Problem:
From the first line of the records below, transcribe each line exactly up to and including the one with "426x240 pixels."; pictures stay out.
----- Extracted entries -----
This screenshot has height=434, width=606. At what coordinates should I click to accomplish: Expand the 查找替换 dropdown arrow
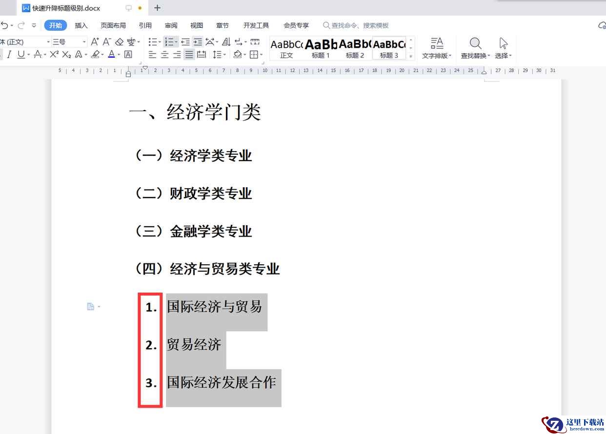point(489,56)
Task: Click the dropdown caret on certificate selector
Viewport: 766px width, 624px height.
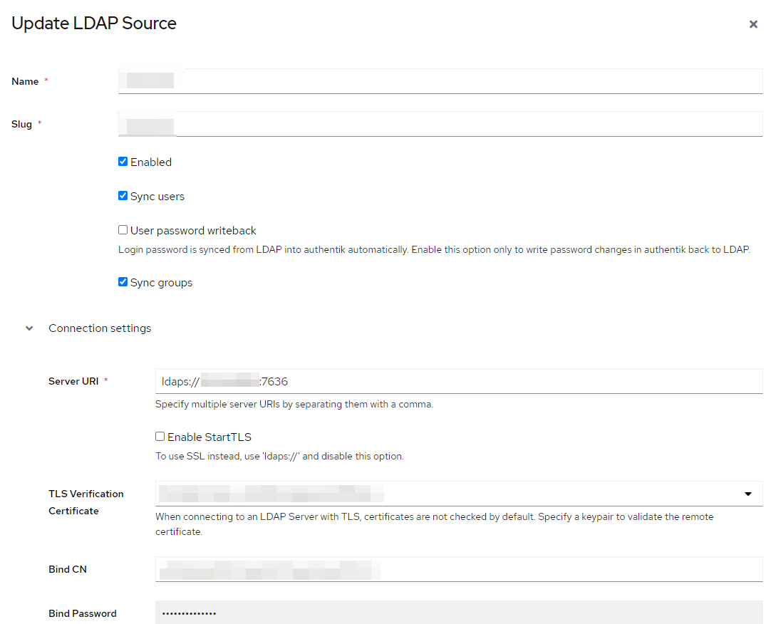Action: [748, 493]
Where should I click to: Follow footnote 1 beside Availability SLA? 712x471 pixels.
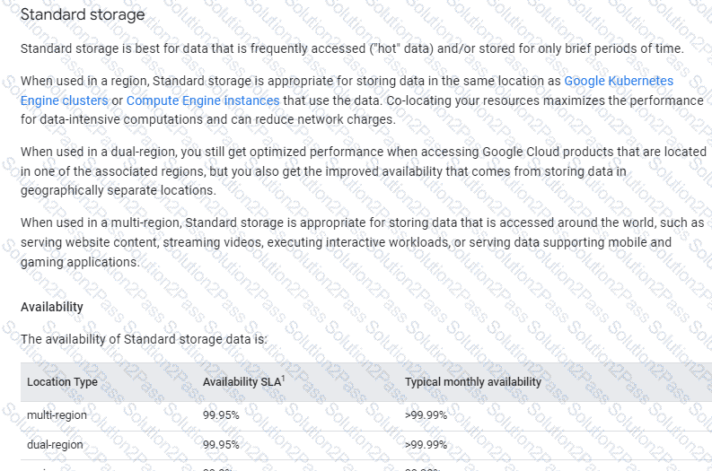point(283,378)
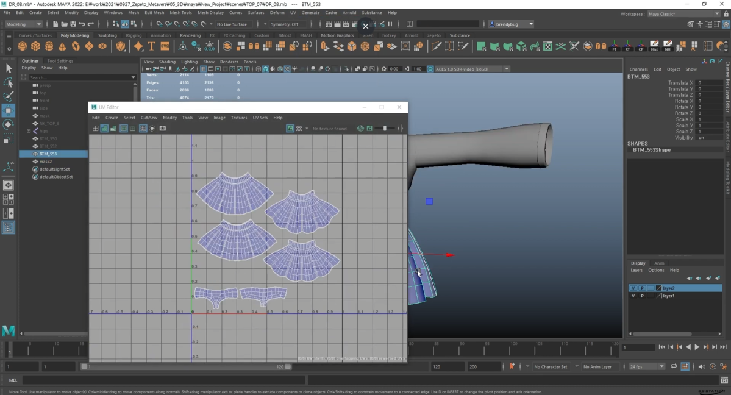
Task: Click the undo arrow in status line
Action: [82, 24]
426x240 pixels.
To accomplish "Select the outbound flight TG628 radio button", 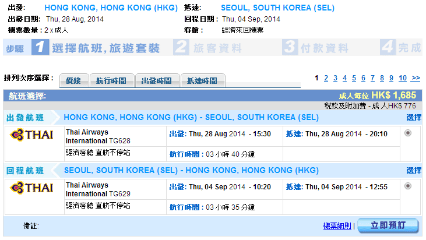I will [407, 133].
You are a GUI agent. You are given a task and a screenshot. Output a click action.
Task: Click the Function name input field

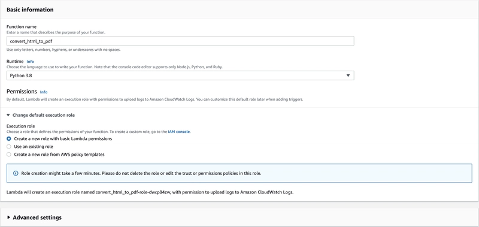click(x=180, y=41)
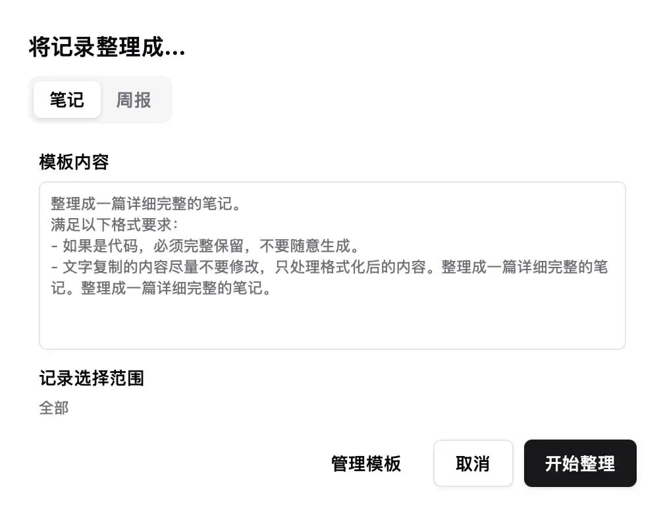Click the blank area below the template text
The height and width of the screenshot is (514, 665).
(x=333, y=323)
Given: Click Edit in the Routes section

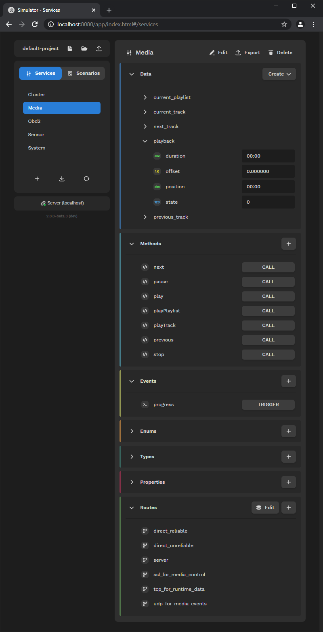Looking at the screenshot, I should click(x=265, y=507).
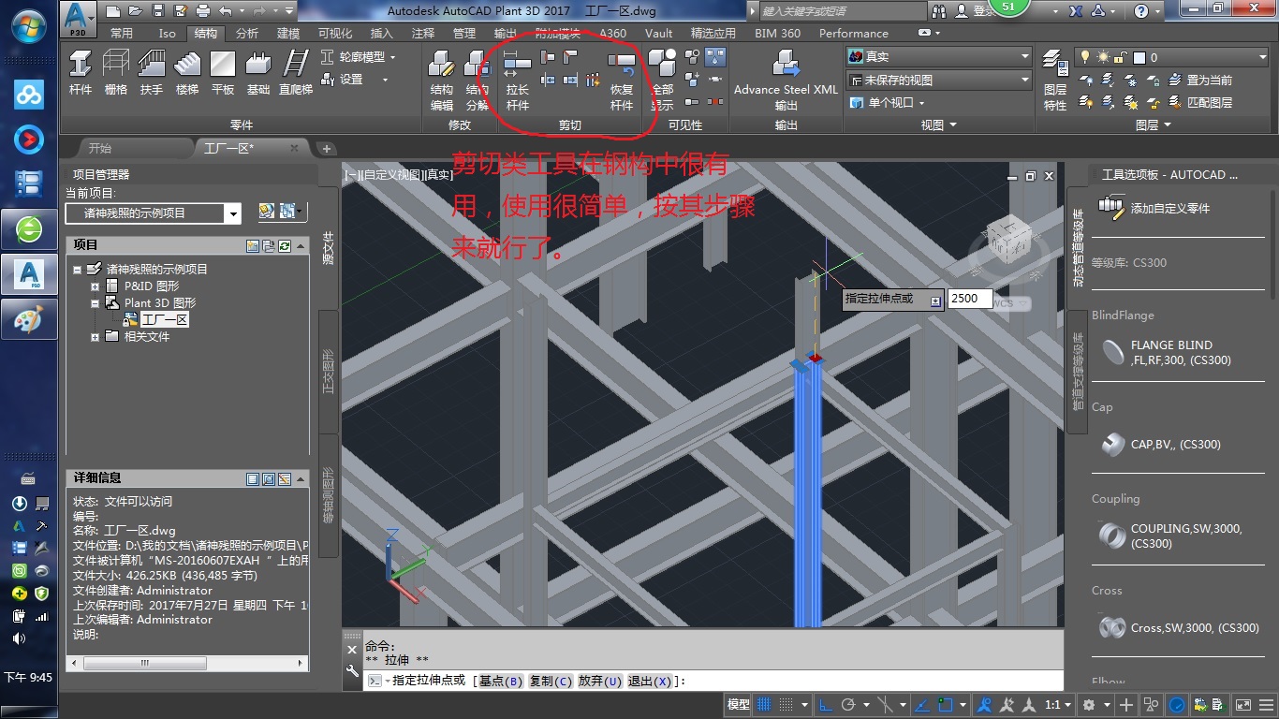Expand the P&ID 图形 tree node
This screenshot has width=1279, height=719.
point(96,286)
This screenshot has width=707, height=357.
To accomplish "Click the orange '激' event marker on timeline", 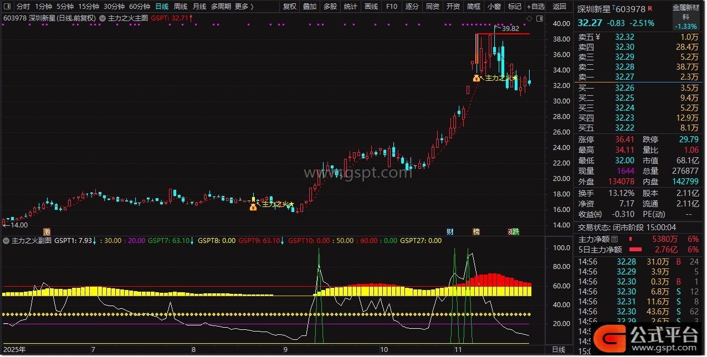I will (x=47, y=231).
-----
Completed task:
This screenshot has height=434, width=606. At what coordinates should I click to accomplish: Expand the 查找替换 dropdown arrow
point(489,56)
Task: Click the dropdown caret on certificate selector
Viewport: 766px width, 624px height.
Action: [748, 493]
Where should I click to: Follow footnote 1 beside Availability SLA? 712x471 pixels.
point(283,378)
Task: Click the undo arrow in status line
Action: [82, 24]
426x240 pixels.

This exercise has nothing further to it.